Work to complete: Translate this sentence from the article about Judge Marcia G. Cooke into Spanish: "Cooke graduated from the Edmund A. Walsh School of Foreign Service in 1975 and went on to obtain a law degree from Wayne State University two years later."

Document passage:
*** Block opens ***

Marcia G. Cooke, a former federal magistrate judge in Detroit who eventually became a federal judge in Miami, and handled high profile cases including the infamous “dirty bomber,” died Friday in Detroit after battling health issues in the past year. She was 68.
Cooke, a staunch Democrat, was appointed to the bench in Miami in 2004 by President George W. Bush and was confirmed by the Senate 96-0. She was the first Black female federal judge in Florida.
Cooke had inoperable cancer, and then last year underwent surgery in Florida for a pulmonary embolism after a trip to Australia, according to friends. She made a miraculous recovery from the surgery, but fell ill during a Christmas trip to Detroit, a town she never lost touch with, returning often for the holidays to see relatives and friends. She stepped down after her illness made it too challenging to remain on the bench.
Cooke was well regarded on the bench by prosecutors and defense attorneys in both Detroit and Miami. She was seen as a fair, smart, unpretentious judge with a good sense of humor, who never forgot her Detroit roots.
“She was an incredibly lovely, sweet, funny and strong person,” said Detroit criminal Defense attorney Robert Morgan.
Detroit criminal defense attorney Sanford Plotkin, who knew Cooke well recalled her “infectious laugh that sometimes I can still hear in my head to this day that brings a big smile to my face. She could humanize the federal courthouse, which federal benches sorely lack. They could use more Marcia Cooke's."
Cooke graduated from the Edmund A. Walsh School of Foreign Service in 1975 and went on to obtain a law degree from Wayne State University two years later.
She soon became a staff attorney for Neighborhood Legal Services in Michigan and in 1979 became deputy public defender of the Legal Aid and Defender Association in Michigan.
From 1980 to 1983, Cooke worked as an assistant U.S. Attorney in Detroit and then went to work briefly in private practice. From 1984 to 1992, she worked as a federal magistrate judge in Detroit.
In 1992, she went to work for the U.S. Attorney’s Office in Miami as director of professional development and training and later became executive assistant U.S. Attorney.
She served as chief inspector general for Florida Gov. Jeb Bush. After that, in 2002, she worked for two years as an assistant county attorney in Miami-Dade County. In 2004, she became a federal judge in Miami.
One of her first nationally-known cases in Miami involved Jose Padilla, aka the “dirty bomber,” who was initially held in military custody. He was eventually given a civilian trial before Cooke.
He was convicted by a Miami jury of plotting to release a radiological bomb in the U.S. and initially sentenced by Cooke in 2007 to 17 years. The 11th Circuit Court later ruled that the sentenced should have been harsher due to certain factors, and Cooke added four more years.

*** Block closes ***

Provided data:
*** Block opens ***

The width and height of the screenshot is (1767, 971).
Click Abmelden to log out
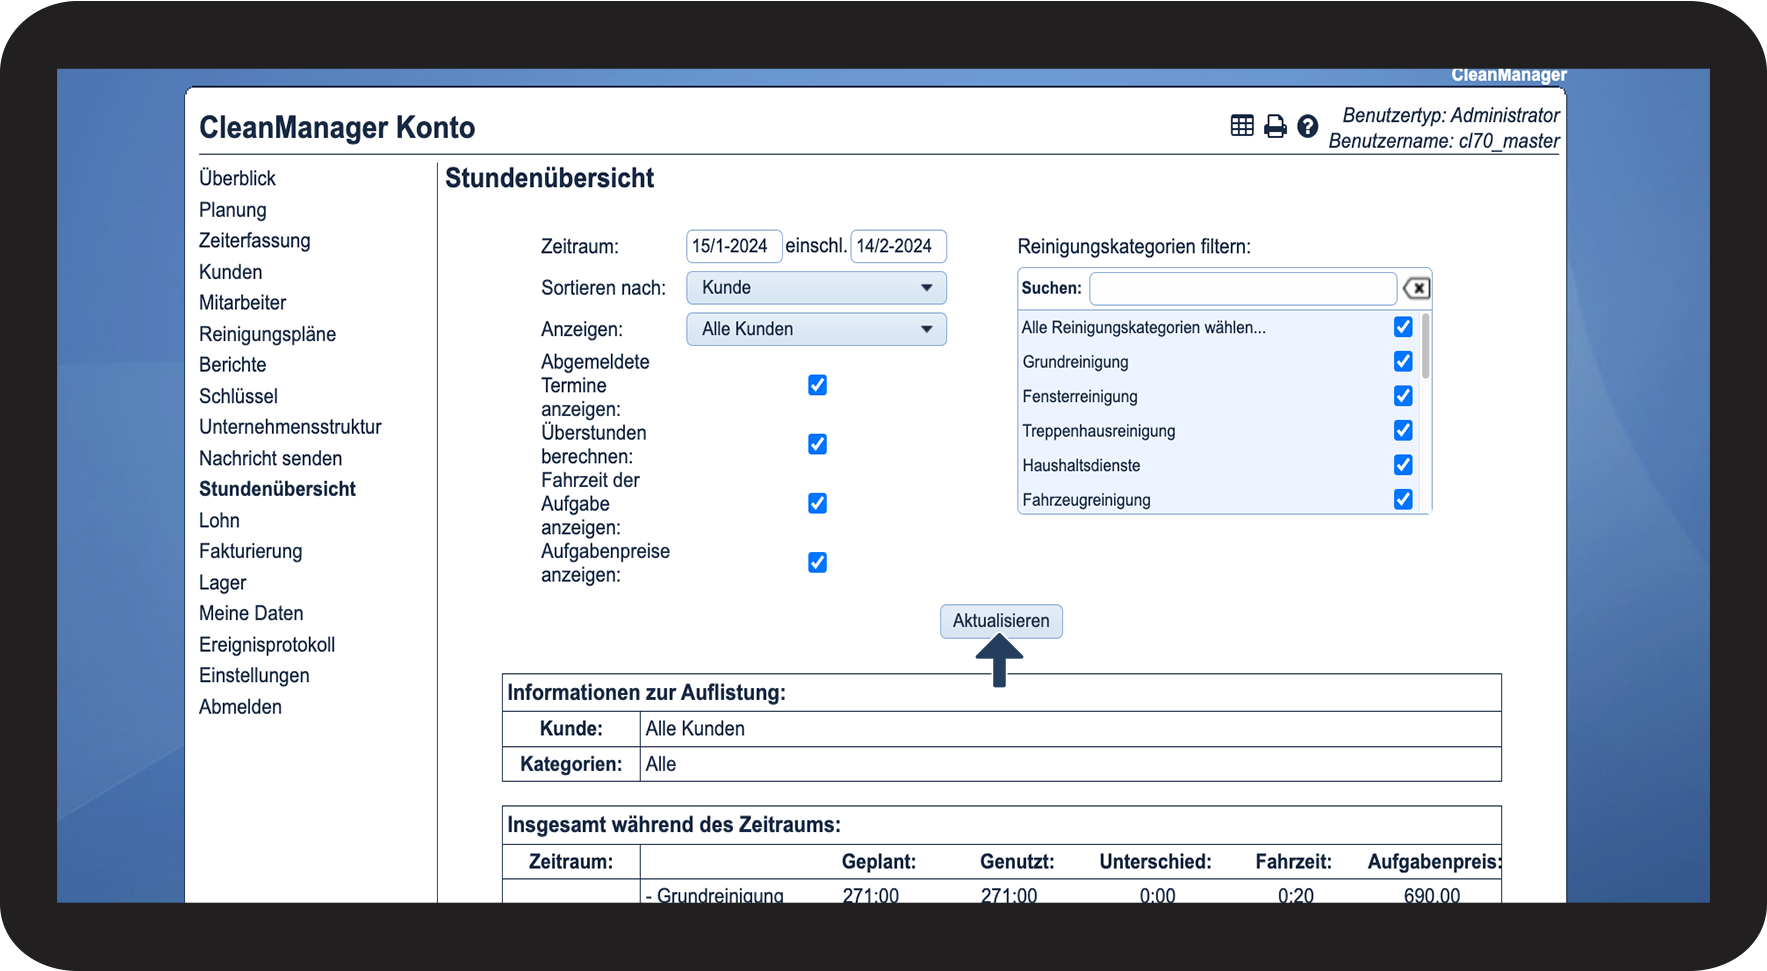(240, 707)
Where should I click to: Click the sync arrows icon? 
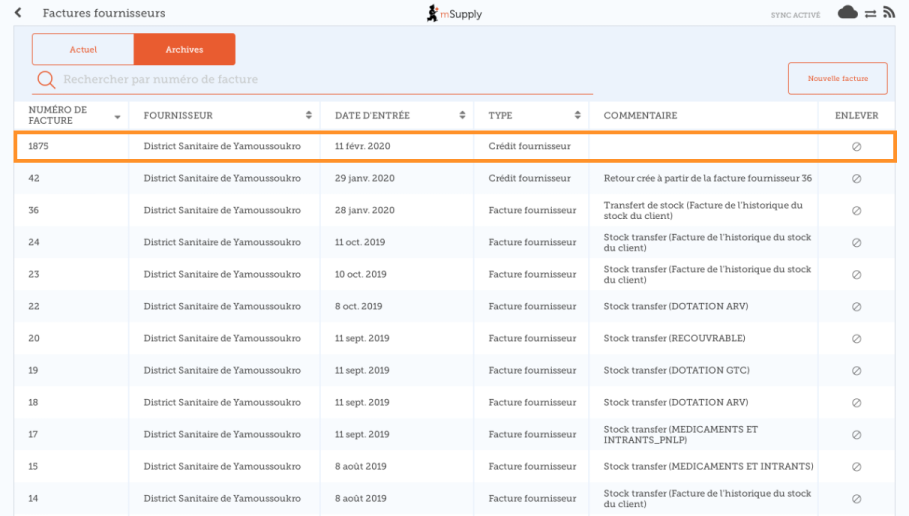click(x=870, y=13)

*** Block closes ***

Exercise response: Cooke se graduó en la Edmund A. Walsh School of Foreign Service en 1975 y dos años después obtuvo un título en Derecho en la Wayne State University.